◆ **EXERCISE BRIEF**
Return exactly the span of lines in the following data that opens with the line containing "The height and width of the screenshot is (812, 1507)." and closes with the line containing "Given: Click the refresh arrow icon". Include nothing else.
··· GIVEN DATA
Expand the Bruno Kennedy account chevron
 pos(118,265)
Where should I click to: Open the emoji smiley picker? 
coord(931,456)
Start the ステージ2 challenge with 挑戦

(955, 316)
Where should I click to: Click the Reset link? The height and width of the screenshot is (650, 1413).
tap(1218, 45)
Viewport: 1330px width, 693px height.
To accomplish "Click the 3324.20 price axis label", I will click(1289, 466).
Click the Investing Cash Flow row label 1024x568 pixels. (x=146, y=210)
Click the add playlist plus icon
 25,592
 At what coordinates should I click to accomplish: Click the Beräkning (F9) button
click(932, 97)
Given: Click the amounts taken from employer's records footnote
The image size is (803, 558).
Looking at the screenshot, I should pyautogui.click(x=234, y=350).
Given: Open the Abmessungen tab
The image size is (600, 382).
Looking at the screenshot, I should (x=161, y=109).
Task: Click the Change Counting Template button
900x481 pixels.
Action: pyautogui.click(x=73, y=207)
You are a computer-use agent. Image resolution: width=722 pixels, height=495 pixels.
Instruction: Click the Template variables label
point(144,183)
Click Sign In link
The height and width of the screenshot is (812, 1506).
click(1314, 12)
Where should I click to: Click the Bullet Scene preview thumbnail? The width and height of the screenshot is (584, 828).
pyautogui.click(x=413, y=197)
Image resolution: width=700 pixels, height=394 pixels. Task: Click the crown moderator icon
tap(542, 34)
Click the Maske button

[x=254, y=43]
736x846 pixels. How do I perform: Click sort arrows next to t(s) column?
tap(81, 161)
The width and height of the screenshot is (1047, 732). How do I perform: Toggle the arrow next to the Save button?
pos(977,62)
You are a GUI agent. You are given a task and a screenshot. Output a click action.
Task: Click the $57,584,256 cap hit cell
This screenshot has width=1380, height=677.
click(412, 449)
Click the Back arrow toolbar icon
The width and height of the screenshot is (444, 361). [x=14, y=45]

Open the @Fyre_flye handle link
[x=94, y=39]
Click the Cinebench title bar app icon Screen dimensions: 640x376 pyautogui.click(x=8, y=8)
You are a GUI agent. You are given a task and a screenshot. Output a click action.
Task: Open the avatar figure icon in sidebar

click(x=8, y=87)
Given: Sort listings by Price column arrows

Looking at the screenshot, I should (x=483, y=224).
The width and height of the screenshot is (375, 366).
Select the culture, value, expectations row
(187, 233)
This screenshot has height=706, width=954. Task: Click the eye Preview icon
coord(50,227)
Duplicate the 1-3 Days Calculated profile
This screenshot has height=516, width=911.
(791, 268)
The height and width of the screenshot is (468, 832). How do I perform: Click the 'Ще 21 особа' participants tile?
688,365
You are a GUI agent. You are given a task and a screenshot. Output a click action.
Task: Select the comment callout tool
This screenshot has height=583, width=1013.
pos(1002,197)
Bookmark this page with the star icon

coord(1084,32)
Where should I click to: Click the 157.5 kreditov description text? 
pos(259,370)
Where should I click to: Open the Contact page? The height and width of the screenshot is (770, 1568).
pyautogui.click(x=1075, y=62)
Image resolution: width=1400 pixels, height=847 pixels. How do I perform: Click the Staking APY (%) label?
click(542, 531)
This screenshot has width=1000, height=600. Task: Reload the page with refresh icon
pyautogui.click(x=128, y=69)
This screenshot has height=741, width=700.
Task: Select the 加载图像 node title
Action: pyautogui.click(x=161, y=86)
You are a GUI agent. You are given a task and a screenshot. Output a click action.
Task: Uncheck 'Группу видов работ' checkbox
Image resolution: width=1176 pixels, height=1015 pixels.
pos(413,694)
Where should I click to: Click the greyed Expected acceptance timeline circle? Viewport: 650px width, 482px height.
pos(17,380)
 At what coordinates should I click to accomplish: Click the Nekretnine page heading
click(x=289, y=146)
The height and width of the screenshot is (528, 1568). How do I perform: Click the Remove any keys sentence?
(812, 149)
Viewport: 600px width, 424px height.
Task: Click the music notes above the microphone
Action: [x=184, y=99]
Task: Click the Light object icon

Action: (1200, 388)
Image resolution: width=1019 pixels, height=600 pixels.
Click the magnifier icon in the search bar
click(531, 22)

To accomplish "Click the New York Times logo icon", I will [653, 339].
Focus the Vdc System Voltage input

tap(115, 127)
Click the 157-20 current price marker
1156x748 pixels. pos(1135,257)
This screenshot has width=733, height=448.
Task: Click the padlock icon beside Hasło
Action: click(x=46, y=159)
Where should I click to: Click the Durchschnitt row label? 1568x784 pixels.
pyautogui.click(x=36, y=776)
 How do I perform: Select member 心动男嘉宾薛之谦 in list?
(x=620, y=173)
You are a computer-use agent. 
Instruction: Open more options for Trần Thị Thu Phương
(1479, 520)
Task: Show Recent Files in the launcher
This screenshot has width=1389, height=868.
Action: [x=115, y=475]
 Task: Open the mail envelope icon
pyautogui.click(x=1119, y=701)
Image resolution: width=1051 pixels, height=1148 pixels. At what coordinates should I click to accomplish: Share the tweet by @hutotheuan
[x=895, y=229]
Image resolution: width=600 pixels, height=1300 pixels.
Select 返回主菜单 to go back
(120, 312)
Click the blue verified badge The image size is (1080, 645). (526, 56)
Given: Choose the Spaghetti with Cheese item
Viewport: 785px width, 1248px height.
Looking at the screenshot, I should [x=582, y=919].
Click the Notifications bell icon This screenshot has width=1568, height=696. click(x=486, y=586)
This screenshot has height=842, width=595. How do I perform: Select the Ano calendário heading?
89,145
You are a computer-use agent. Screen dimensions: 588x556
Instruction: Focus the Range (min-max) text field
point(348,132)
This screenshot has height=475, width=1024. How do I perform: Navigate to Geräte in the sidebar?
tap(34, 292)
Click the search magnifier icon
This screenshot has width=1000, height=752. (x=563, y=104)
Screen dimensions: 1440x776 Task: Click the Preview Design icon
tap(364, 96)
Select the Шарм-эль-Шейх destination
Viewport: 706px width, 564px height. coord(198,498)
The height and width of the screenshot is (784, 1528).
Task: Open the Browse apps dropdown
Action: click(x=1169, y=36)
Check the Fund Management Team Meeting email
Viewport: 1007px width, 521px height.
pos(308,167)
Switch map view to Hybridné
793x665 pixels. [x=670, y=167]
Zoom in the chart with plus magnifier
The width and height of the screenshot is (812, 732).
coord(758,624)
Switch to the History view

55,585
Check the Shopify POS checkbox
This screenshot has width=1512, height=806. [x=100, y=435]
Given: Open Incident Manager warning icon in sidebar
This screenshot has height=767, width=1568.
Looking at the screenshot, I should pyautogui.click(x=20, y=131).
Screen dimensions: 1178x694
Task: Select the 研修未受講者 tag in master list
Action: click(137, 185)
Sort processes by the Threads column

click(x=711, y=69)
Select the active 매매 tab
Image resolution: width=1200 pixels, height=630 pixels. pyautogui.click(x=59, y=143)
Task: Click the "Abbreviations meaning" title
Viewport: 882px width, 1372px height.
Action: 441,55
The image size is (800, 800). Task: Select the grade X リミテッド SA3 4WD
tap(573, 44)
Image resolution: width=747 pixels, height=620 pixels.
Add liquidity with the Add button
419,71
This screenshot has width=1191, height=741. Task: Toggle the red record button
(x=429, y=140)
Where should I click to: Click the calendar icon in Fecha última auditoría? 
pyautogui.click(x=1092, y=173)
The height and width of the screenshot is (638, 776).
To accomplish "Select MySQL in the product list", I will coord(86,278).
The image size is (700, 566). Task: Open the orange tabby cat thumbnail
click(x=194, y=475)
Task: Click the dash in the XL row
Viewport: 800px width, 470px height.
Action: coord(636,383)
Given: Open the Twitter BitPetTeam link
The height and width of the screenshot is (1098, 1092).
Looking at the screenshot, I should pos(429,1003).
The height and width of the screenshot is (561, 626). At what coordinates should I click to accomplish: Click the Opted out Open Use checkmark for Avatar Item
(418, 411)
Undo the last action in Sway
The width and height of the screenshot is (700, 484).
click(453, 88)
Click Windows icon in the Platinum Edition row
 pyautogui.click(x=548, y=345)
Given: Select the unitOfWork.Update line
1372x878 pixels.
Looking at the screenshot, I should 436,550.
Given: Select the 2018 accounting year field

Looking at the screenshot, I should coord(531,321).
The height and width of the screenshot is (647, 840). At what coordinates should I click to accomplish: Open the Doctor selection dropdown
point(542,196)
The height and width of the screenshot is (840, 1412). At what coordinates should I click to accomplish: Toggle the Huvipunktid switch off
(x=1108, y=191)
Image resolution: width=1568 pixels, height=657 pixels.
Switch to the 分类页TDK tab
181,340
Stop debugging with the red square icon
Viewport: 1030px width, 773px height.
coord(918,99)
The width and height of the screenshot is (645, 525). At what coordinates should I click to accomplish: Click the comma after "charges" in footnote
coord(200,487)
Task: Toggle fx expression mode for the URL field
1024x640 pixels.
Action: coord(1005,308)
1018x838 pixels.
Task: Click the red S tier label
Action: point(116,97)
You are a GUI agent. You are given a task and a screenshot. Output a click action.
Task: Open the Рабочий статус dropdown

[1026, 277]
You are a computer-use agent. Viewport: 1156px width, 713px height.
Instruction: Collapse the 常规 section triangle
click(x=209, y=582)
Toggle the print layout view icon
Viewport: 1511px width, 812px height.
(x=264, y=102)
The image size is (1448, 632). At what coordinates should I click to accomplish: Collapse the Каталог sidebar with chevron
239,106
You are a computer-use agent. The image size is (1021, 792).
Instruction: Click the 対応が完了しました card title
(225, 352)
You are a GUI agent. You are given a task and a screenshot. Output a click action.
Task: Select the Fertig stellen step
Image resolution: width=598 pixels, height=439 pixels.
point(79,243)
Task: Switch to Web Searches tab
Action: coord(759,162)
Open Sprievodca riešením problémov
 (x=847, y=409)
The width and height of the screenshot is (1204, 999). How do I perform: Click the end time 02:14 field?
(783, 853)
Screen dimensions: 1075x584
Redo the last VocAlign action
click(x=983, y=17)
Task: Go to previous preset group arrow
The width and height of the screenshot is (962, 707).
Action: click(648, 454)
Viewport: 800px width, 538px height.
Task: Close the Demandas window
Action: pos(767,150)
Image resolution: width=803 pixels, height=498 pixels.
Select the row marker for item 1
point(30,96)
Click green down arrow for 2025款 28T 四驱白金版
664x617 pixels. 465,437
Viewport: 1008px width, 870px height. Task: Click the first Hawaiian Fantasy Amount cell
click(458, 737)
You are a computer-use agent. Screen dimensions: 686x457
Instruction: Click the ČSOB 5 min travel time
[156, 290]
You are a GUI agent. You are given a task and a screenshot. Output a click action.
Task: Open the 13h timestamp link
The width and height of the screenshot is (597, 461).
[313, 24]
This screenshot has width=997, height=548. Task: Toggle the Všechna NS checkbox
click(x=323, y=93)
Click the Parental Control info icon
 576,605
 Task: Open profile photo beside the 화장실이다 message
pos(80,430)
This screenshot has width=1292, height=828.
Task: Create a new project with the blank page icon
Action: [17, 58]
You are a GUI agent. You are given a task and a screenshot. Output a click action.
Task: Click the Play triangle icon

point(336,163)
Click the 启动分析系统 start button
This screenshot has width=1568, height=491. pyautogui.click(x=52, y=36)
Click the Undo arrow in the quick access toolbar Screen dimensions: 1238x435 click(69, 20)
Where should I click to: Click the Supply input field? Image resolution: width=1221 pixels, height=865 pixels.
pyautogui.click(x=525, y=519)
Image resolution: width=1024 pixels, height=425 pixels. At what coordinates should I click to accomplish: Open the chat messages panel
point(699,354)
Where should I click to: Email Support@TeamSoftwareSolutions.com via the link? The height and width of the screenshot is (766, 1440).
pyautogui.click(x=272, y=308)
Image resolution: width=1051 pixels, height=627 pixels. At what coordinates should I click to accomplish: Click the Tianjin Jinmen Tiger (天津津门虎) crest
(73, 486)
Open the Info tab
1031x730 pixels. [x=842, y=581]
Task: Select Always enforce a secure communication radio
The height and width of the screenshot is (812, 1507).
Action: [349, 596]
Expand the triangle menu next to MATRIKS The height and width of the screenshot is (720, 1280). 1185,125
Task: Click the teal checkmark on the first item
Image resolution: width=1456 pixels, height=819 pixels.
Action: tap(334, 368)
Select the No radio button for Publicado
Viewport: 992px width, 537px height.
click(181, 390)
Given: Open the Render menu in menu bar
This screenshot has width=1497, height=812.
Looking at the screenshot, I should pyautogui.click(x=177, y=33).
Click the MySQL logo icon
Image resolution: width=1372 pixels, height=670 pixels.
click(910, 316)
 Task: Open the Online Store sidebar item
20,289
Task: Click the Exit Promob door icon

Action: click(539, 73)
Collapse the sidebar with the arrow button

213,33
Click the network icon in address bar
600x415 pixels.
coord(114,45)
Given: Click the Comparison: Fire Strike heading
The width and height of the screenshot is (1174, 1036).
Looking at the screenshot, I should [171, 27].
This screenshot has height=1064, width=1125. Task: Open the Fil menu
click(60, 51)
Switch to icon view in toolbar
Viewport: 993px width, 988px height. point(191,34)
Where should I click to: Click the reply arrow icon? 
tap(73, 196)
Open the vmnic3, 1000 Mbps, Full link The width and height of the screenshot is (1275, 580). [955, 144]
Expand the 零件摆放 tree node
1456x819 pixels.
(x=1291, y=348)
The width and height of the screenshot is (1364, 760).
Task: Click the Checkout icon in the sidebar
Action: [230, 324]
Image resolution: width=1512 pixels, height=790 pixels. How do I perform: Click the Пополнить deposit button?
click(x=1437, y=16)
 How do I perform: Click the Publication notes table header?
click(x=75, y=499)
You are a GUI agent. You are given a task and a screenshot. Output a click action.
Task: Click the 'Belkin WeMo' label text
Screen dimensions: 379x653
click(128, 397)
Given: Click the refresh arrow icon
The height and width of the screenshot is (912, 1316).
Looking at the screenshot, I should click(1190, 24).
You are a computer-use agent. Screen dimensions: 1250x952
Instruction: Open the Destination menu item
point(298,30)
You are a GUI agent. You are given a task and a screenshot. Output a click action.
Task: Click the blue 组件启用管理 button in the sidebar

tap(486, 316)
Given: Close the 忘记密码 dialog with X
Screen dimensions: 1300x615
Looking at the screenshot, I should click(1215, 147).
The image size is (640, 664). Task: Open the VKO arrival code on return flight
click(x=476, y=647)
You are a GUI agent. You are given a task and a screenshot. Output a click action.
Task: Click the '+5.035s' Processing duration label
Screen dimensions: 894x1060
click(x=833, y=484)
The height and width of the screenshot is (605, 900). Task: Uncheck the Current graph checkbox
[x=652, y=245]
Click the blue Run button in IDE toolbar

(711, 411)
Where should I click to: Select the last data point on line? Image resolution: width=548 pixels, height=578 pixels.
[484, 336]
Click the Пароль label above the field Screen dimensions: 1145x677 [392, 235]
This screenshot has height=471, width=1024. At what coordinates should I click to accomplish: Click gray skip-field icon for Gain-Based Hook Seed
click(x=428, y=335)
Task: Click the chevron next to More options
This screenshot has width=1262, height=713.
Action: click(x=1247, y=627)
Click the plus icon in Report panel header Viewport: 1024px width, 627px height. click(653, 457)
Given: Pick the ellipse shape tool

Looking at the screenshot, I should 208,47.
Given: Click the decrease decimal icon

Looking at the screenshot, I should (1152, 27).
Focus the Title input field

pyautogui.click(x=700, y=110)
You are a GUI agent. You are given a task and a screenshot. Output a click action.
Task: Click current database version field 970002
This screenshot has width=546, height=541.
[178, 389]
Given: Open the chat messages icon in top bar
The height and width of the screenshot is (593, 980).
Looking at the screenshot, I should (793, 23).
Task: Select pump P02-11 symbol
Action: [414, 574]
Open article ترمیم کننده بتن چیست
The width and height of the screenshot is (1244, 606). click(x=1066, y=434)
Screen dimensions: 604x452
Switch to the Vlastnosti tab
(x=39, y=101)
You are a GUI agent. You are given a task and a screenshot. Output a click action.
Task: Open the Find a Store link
······
◆ **ANSWER AREA**
The height and width of the screenshot is (812, 1507).
Action: [349, 596]
Expand the triangle menu next to MATRIKS The height and width of the screenshot is (720, 1280). 1185,125
Task: Click the teal checkmark on the first item
Image resolution: width=1456 pixels, height=819 pixels.
Action: tap(334, 368)
Select the No radio button for Publicado
Viewport: 992px width, 537px height.
click(181, 390)
Given: Open the Render menu in menu bar
This screenshot has width=1497, height=812.
Looking at the screenshot, I should pyautogui.click(x=177, y=33).
Click the MySQL logo icon
Image resolution: width=1372 pixels, height=670 pixels.
click(910, 316)
 Task: Open the Online Store sidebar item
20,289
Task: Click the Exit Promob door icon

Action: click(539, 73)
Collapse the sidebar with the arrow button

213,33
Click the network icon in address bar
600x415 pixels.
coord(114,45)
Given: Click the Comparison: Fire Strike heading
The width and height of the screenshot is (1174, 1036).
Looking at the screenshot, I should [171, 27].
This screenshot has height=1064, width=1125. Task: Open the Fil menu
click(60, 51)
Switch to icon view in toolbar
Viewport: 993px width, 988px height. point(191,34)
Where should I click to: Click the reply arrow icon? 
tap(73, 196)
Open the vmnic3, 1000 Mbps, Full link The width and height of the screenshot is (1275, 580). [955, 144]
Expand the 零件摆放 tree node
1456x819 pixels.
(x=1291, y=348)
The width and height of the screenshot is (1364, 760).
Task: Click the Checkout icon in the sidebar
Action: [230, 324]
Image resolution: width=1512 pixels, height=790 pixels. How do I perform: Click the Пополнить deposit button?
click(x=1437, y=16)
 How do I perform: Click the Publication notes table header?
click(x=75, y=499)
You are a GUI agent. You are given a task and a screenshot. Output a click action.
Task: Click the 'Belkin WeMo' label text
Screen dimensions: 379x653
click(128, 397)
Given: Click the refresh arrow icon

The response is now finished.